Stored items >>
:::

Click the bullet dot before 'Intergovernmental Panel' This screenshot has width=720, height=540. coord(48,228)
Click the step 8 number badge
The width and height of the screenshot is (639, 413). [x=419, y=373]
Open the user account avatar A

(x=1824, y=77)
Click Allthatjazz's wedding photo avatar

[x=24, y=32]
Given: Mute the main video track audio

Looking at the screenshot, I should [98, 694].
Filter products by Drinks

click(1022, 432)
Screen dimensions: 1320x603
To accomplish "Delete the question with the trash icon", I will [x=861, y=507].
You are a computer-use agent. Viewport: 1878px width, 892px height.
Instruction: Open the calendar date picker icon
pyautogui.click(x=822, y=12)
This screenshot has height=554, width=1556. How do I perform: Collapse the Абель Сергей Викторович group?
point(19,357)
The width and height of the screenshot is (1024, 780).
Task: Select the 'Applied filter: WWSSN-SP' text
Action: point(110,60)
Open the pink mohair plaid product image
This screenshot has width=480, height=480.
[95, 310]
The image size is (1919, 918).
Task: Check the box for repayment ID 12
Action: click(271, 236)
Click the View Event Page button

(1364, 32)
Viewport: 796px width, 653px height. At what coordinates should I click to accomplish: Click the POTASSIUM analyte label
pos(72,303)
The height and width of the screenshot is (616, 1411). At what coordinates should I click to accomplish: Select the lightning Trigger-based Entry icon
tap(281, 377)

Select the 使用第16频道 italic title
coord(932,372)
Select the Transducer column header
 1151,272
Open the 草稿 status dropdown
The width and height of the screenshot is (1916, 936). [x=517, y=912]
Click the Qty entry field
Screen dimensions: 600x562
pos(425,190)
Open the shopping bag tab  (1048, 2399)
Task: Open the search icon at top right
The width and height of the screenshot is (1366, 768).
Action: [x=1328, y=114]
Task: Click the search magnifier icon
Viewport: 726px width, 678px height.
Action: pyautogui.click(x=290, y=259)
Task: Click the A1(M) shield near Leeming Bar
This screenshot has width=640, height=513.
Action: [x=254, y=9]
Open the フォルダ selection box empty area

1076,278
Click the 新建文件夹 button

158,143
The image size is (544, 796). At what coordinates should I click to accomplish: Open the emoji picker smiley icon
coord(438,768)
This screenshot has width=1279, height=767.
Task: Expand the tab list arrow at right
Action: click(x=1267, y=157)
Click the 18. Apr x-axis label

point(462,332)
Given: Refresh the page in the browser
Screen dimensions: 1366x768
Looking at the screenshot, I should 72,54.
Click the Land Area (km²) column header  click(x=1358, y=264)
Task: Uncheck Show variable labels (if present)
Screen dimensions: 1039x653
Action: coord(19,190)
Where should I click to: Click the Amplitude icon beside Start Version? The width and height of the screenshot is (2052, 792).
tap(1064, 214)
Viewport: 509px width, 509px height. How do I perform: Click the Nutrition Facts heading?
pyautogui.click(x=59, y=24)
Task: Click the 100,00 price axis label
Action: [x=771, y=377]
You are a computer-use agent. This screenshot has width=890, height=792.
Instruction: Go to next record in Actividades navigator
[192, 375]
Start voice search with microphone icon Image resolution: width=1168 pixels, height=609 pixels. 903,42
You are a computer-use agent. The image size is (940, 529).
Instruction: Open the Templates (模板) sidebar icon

:::

HOW TO COMPLETE THIS TASK >> Look through the entries above for the word "computer". Copy every line where it shows up.

EXERCISE RESPONSE >>
You are a computer-use agent. Viewport: 1878px width, 892px height.
You are a computer-use agent. This screenshot has width=890, height=792.
You are a computer-use agent. The image size is (940, 529).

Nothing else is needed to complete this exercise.